Minorenne molestata in casa. Il “branco” davanti al giudice

Como Tribunale Palazzo di giustizia

Indagini chiuse e richiesta di rinvio a giudizio depositata sul tavolo del giudice delle indagini preliminari. La Procura di Como – pm Giuseppe Rose – ha intenzione di portare a processo i tre maggiorenni che il 14 giugno 2018 si trovavano all’interno della casa di Cantù dove sarebbe andata in scena una violenza ai danni di una 16enne. Anche i due minorenni presenti nell’appartamento andranno davanti ad un giudice per le stesse contestazioni, seppur con ruoli diversi l’uno dagli altri. In questo secondo caso, il Tribunale di Minori ha fissato l’udienza per la prossima settimana. Si avvia dunque al primo importante passaggio la storia che era stata denunciata da una ragazza 16enne di Como e che faceva riferimento a un episodio avvenuto all’interno di una casa di Cantù la scorsa estate.

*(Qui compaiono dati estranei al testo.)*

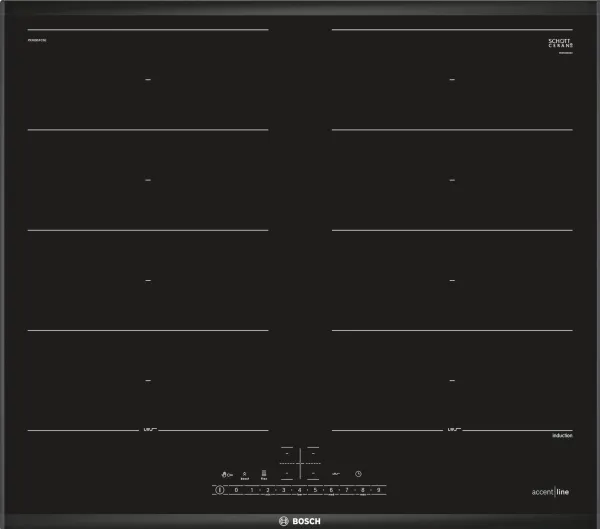The height and width of the screenshot is (529, 600).
Task: Tap the flex zone icon
Action: coord(264,475)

Secondo quanto raccontato ai carabinieri di Rebbio che effettuarono le indagini, presenti c’erano i cinque ragazzi poi indagati e quattro amiche tutte minorenni. Una di loro, in particolar modo, sarebbe stata presa di mira e molestata dal gruppo, chiusa dentro a una doccia, palpeggiata, morsicata al seno e in altre parti del corpo, sulla schiena e il polpaccio. Scena – che sarebbe anche stata ripresa con il telefonino – giunta al termine di una sorta di festa.

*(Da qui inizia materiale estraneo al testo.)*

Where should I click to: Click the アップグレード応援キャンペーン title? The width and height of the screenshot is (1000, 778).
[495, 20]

Le amiche, tutte minorenni, sarebbero state rinchiuse in quella casa e impossibilitate a scappare, visto che la porta era stata chiusa e la chiave tolta dalla toppa. Questo è almeno quello che era stato denunciato dalla vittima. Racconto su cui hanno poi indagato i carabinieri che hanno raccolto ulteriori elementi utili per chiedere a ben due gip (quello del tribunale di Como e quello del tribunale dei Minori di Milano) l’ordinanza di custodia cautelare in carcere.
Le misure furono eseguite alla fine dei febbraio. In carcere al Bassone finirono i tre maggiorenni, tutti residenti a Cantù. Altri due giovani minorenni furono portati al Beccaria di Milano. Le ragazze sono italiane e amiche di quelli che poi, in un pomeriggio del 14 luglio 2018, sono diventati i loro presunti aguzzini.